2020 is a huge year for the Australian economy. Our record run of growth is on the line, unprecedented monetary policy is a possibility, and the nation must rebuild from devastating bushfires.

To think about how it all fits together, it’s helpful to consider the predicament of the Reserve Bank of Australia (RBA).

The RBA is charged with generating growth and inflation, and promoting employment and financial stability. Recently this has proved, frankly, too hard.
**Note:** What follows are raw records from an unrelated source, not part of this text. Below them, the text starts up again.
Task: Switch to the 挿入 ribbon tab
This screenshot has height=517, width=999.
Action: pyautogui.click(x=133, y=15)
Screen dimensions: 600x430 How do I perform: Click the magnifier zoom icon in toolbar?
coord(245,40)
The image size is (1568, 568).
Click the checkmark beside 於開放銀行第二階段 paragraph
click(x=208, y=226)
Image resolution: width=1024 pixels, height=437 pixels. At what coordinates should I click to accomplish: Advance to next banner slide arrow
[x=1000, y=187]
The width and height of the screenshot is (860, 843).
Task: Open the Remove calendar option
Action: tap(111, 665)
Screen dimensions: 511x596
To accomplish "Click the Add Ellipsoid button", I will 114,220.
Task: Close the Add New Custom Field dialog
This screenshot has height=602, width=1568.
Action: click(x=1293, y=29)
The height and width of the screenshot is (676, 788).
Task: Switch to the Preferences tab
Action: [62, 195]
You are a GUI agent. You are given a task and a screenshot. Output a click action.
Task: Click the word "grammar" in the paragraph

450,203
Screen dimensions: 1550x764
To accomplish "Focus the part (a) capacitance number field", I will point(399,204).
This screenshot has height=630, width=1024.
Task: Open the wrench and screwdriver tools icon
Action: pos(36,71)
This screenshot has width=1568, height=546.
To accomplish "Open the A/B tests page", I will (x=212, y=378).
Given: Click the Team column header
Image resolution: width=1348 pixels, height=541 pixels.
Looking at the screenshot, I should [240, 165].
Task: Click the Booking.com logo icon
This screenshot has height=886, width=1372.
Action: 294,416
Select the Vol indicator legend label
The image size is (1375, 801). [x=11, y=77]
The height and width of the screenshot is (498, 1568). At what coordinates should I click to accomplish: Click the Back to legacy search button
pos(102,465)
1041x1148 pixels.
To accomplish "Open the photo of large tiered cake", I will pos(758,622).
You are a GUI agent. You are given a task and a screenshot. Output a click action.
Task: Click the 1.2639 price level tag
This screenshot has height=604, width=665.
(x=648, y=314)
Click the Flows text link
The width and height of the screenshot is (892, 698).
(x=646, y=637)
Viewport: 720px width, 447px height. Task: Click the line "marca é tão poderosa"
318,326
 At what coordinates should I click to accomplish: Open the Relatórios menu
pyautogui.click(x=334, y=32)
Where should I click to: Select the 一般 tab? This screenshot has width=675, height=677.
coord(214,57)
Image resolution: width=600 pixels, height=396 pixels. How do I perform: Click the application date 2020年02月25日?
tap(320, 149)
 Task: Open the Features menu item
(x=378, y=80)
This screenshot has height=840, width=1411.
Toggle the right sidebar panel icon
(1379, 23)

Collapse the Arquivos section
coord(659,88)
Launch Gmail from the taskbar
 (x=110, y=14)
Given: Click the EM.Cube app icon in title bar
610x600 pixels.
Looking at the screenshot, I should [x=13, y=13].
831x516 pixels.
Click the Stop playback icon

Growth has been weak, unemployment and underemployment are still too high, inflation is below the bottom of the RBA’s target range, and house prices have oscillated wildly.

In 2020, the RBA must try to pull everything back together, while the real world keeps throwing up new and terrifying risks — first trouble in Hong Kong, then unprecedented bushfires, then the spectre of a horrible war in Iran.

A cut? And then?

The RBA’s decision-making in 2020 starts with the February board meeting two weeks next Tuesday. It has never faced a board meeting like this one, with just two more cuts up its sleeve.

The RBA may well use up one cut in February — according to the RBA Rate Indicator, there’s a 56% chance there’ll be a cut in official rates from 0.75% to 0.5%. That will reduce its remaining ammunition to one. The bank has said that once rates hit 0.25%, there will be no more. Then, RBA Governor Lowe has indicated, it will move to unconventional monetary policy.

That means buying bonds. Once the official cash rate sinks to 0.25%, the RBA has said it will intervene in long-term government bond markets to try to reduce long-term interest rates. There is a real chance of this in 2020.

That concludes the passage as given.